Two new skills have popped up in the last month that either I have to note or I’ll forget all together. About two months ago a neighbor loaned us her daughter’s “balance bike”, which is a toddler-sized bicycle without pedals. The idea is they sit and push themselves along, having fun transporting themselves and learning to balance at the same time, no training wheels needed. It’s a lady-style bike, meaning the crossbar descends from the handlebars to the seat, making it easy to step across it. It took EC a few days of messing around with it to figure out how to stand and hold on so that the whole thing didn’t come falling down; then a little while longer until she could straddle the bike and walk along. At that point, she declared herself to be “riding”. I gave her pretty constant encouragement to sit on the seat while walking, but for a couple weeks that was too much and she wouldn’t do it.

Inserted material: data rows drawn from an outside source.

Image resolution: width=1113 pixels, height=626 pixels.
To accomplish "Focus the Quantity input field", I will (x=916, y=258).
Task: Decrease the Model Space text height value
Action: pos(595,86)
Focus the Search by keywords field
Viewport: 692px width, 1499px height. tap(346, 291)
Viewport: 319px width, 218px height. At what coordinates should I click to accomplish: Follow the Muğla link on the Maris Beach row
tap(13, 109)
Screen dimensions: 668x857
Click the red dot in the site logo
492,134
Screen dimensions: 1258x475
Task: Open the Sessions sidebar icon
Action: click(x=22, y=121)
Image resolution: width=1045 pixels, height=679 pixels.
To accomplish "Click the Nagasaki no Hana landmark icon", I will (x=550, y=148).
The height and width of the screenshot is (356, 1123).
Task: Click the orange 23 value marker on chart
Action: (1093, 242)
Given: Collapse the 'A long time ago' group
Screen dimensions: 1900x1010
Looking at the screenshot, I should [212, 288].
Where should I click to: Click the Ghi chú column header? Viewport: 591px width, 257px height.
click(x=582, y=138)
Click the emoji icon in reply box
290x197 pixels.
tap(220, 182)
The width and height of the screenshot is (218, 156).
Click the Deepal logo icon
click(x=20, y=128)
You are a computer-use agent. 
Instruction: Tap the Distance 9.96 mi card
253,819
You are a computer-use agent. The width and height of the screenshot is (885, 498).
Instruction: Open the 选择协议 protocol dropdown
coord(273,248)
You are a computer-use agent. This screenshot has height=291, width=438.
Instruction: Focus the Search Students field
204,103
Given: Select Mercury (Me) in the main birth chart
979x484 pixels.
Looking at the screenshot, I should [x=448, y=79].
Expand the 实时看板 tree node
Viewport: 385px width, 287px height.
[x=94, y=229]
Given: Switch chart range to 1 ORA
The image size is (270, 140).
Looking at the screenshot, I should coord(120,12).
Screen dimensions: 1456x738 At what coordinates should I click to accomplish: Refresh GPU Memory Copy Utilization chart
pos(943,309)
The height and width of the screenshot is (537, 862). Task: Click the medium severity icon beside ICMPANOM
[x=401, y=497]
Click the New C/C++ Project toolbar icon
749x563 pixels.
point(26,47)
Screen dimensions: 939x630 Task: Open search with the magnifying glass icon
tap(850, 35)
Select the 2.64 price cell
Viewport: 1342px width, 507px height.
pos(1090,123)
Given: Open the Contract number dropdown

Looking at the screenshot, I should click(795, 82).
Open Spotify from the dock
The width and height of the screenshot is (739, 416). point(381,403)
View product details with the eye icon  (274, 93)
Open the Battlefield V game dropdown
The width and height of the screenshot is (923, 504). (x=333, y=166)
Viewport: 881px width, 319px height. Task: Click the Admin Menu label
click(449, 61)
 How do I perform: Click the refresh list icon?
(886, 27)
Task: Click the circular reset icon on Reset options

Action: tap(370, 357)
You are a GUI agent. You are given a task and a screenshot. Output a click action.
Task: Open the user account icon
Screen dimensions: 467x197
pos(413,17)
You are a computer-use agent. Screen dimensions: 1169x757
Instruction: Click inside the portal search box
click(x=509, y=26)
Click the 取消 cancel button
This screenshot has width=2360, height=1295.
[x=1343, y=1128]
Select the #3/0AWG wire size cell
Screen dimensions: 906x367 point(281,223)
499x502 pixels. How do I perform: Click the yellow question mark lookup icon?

When she was fast enough, I started taking her outside and, having pulled my bike out of the storage closet where it sat for the last two years, I rode with her on our street. She’d amble along, and I’d ride circles around her. We did a couple of long walks—one block or so—that took an excruciating amount of time, and usually ended up with her getting tired and just wanting to be carried home. But after awhile, either because she just figured it out or because she watched me riding, she started sitting and pushing…and by the time Grandma was here, she was just beginning to get the rudiments of balance. Now, about two weeks later, she’s even further along with the balance, though she’s not cruising yet. But she’s fast, very fast. If she puts her mind to going somewhere, I have to give chase.

Her second recent skill is an adoption of pronouns. I have read that it’s good practice to avoid using pronouns with babies at first, because it can be confusing. I’m an avid ignorer of good practice, so I’ve been talking to EC in plain English since day one. As a consequence, she’s recently picked up on the fact that I call her, interchangeably, “baby”, her actual name, and “you”. She’s used “baby” for awhile, she started using her own name a month or two ago, and in the last couple weeks, she’s started calling herself “you”.

Once I realized what she was doing, interpreting her speech was straightforward. “You go downstairs”, “you read the book”, or “you eat it” are clear. If I’m not paying too much attention, though, I may at first think that she’s giving me commands. Only today did I start trying to correct her, which I’ll start doing more actively now. She just figured out how to put her front bike wheel up on the curb, step herself up, and pull the rest of the bike with her while straddling it, and she’s very proud. She did it again and again, shouting “you did it!” each time. Eventually, I got her to say “I did it!”. I’m pretty sure, though, that she knows now that she can play a game with me by using “you” when she knows she should use “I”.

“You riding the bicycle!” She turned 21 months three days ago.